TCP 底层监控指标#

SRE / Supporting / Performance test teams 问题定位遇事不决三件宝：

网络问题
重启
硬件故障

这时如果遇上一个精明校真，又不遵守儒家职场尊老爱幼，凡事留一线，日后好相见的＂优良传统＂的对手，他／她会追问：＂请用数据证明你的说法＂。如果你说是个网络问题，怎么证明？

直线思维当然是找网络问题测量工具（如 iPerf）去测试网络质量和丢包率。如果报告能证明当然很好，但我的经验是只有在运维犯低级错误如 MTU 配置错误时，才有明显的问题。我叫这种不直接测量业务有效流量的工具为 offline 测量工具。其最大的问题是与现实场景差并过大，很难保证测量结果与现实问题一致。在 k8s 环境，网络拓扑更复杂，offline 测量更难靠谱。

相反的当然就是直接测量业务流量的 online 测量工具了。注意，online 不等于只在生产线上，也可以是测试环境，可以是压力测试，Chaos 混沌测试，干扰/破坏性 disruptive 测试环境。有很多这类型的 TCP 连接质量测量/可视察性工具：

连接级别的 ss ：见我之前写的《可能是最完整的 TCP 连接健康指标工具 ss 的说明》
容器级别的 nstat : 见我之前写的《从性能问题定位，扯到性能模型，再到 TCP - 都微服务云原生了，还学 TCP 干嘛系列 Part 1》
基于 ebpf 的 tcp stats inspect 工具

不过本文打算用我比较熟识的原生 Envoy 作为 connection 级别的 tcp stats inspect 工具。(注意，是原生 Envoy ，不是 Istio Proxy，后面会解释为何)。

大概的架构如下：

[client(Traffic Generator)] --> [Envoy Proxy] -----external network may drop packets-----> [Application Cluster Gateway]
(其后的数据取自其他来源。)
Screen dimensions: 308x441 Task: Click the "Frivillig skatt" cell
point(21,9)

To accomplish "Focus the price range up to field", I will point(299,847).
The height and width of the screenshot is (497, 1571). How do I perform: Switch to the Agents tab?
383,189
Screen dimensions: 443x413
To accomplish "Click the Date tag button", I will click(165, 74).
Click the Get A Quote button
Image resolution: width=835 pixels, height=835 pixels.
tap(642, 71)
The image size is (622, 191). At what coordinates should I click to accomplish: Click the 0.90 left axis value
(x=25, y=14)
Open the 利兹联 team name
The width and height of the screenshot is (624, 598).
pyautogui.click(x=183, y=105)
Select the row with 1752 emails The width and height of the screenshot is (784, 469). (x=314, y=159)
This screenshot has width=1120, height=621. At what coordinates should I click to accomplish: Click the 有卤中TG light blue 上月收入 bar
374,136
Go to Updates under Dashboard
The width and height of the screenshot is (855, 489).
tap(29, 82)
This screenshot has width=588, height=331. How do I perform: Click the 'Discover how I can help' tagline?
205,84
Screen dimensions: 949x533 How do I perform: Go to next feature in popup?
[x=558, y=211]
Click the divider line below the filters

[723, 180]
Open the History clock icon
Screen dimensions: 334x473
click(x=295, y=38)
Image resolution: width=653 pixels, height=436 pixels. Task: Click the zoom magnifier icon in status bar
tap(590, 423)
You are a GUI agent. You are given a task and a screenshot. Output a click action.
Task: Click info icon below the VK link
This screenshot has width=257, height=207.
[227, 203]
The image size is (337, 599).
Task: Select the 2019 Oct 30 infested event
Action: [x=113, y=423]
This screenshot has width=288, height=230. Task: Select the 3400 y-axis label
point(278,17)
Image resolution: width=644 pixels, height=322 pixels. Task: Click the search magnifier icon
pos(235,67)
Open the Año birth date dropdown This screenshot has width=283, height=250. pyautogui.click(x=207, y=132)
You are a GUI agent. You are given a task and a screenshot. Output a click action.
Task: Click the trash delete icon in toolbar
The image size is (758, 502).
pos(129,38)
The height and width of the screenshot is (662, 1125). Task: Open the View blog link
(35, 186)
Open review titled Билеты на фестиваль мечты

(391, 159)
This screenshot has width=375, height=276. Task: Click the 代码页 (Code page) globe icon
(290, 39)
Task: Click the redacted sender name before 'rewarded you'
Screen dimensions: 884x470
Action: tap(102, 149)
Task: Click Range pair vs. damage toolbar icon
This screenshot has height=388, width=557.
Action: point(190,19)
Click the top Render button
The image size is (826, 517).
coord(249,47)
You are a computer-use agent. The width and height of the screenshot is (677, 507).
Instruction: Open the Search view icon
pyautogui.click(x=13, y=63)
在测试环境中，Envoy 比起以上工具，在一些情况下有一些优点：

自带 L7(HTTP) 层的成熟多样的监控 metrics
- 作为 client 端（测试时的流量产生端，如 JMeter）。我们时常怀疑它的实际并发数，TPS等等。有了专业 http 的 sidecar metrics，一切指标都显得更透明和可控了。
自带 L4/L3(TCP/IP) 层的 metrics，tcp-stats，这是本文的重点
自带各种成熟的流量控制技术

失落的 Envoy sidecar 可视察性初心#

Istio 当年其中一个吹上天的特性就是 Observability(可视察性) 。但从我这几年的观察来看，在现实环境中，可视察性很少被深度使用和研究。因为很多指标其实不是阅读一行说明文字就可以理解的。

更失落的 tcp_stats#

下面以原生 Envoy 的 TCP statistics 为例：

Name	Type	Description
cx_tx_segments	Counter	Total TCP segments transmitted
cx_rx_segments	Counter	Total TCP segments received
cx_tx_data_segments	Counter	Total TCP segments with a non-zero data length transmitted
cx_rx_data_segments	Counter	Total TCP segments with a non-zero data length received
cx_tx_retransmitted_segments	Counter	Total TCP segments retransmitted
cx_rx_bytes_received	Counter	Total payload bytes received for which TCP acknowledgments have been sent.
cx_tx_bytes_sent	Counter	Total payload bytes transmitted (including retransmitted bytes).
cx_tx_unsent_bytes	Gauge	Bytes which Envoy has sent to the operating system which have not yet been sent
cx_tx_unacked_segments	Gauge	Segments which have been transmitted that have not yet been acknowledged
cx_tx_percent_retransmitted_segments	Histogram	Percent of segments on a connection which were retransmistted
cx_rtt_us	Histogram	Smoothed round trip time estimate in microseconds
cx_rtt_variance_us	Histogram	Estimated variance in microseconds of the round trip time. Higher values indicated more variability.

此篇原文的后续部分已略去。